Topology & Deployment
15.4.1 Why are two-node clusters not recommended?
Limitation: Two-node clusters lack fault tolerance for automatic failover decisions.
Problems with two nodes:
Split-brain risk:
- Network partition isolates both nodes
- Each node thinks the other is down
- Both could become writable masters
No quorum:
- Cannot determine which node should be master
- Requires external arbitrator for reliable decisions
Single point of failure:
- If slave fails, no failover targets
- If master fails, only one promotion candidate
- No redundancy for planned maintenance
Recommendation: Use minimum three nodes:
- Provides N+2 redundancy
- Allows one node failure with spare
- Better quorum decisions
- Supports maintenance windows
Alternative: Two-node with external arbitrator to break ties.
Reference: /pages/05.configuration/05.replication/docs.md
15.4.2 What are the limitations of Galera cluster support?

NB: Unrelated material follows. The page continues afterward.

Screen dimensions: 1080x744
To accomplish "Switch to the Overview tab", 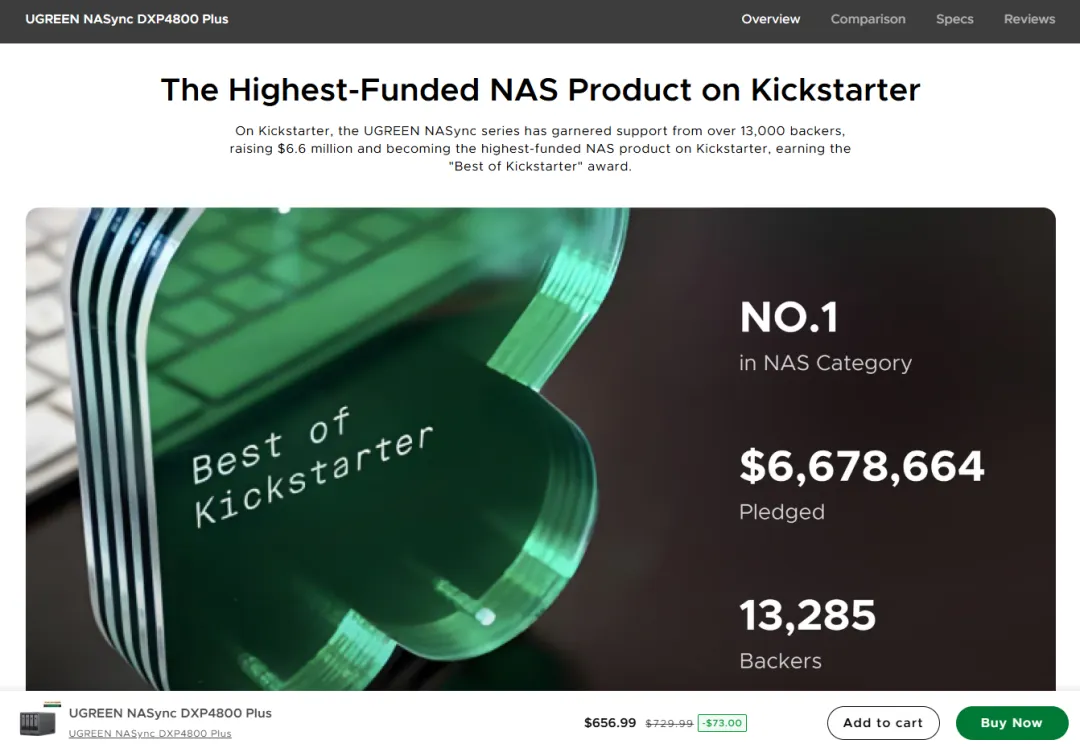I will point(770,19).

Supported but with constraints:
No serialized isolation:
- Galera cluster doesn't support serialized transaction isolation
- Increases deadlock probability vs traditional replication
Deadlock risk:
- Multi-master writes across nodes can conflict
- Applications must handle deadlock retries
- More common than single-master topologies
Certification-based replication:
- Different conflict detection model
- Transactions can fail at commit time
- Requires application-level retry logic
Recommendations:
- Use optimistic locking strategies
- Implement transaction retry logic
- Consider single-writer patterns when possible
- Monitor for certification failures
Reference: /pages/04.architecture/03.topologies/06.multi-master-galera/docs.md
15.4.3 How does multi-master prevent split-brain?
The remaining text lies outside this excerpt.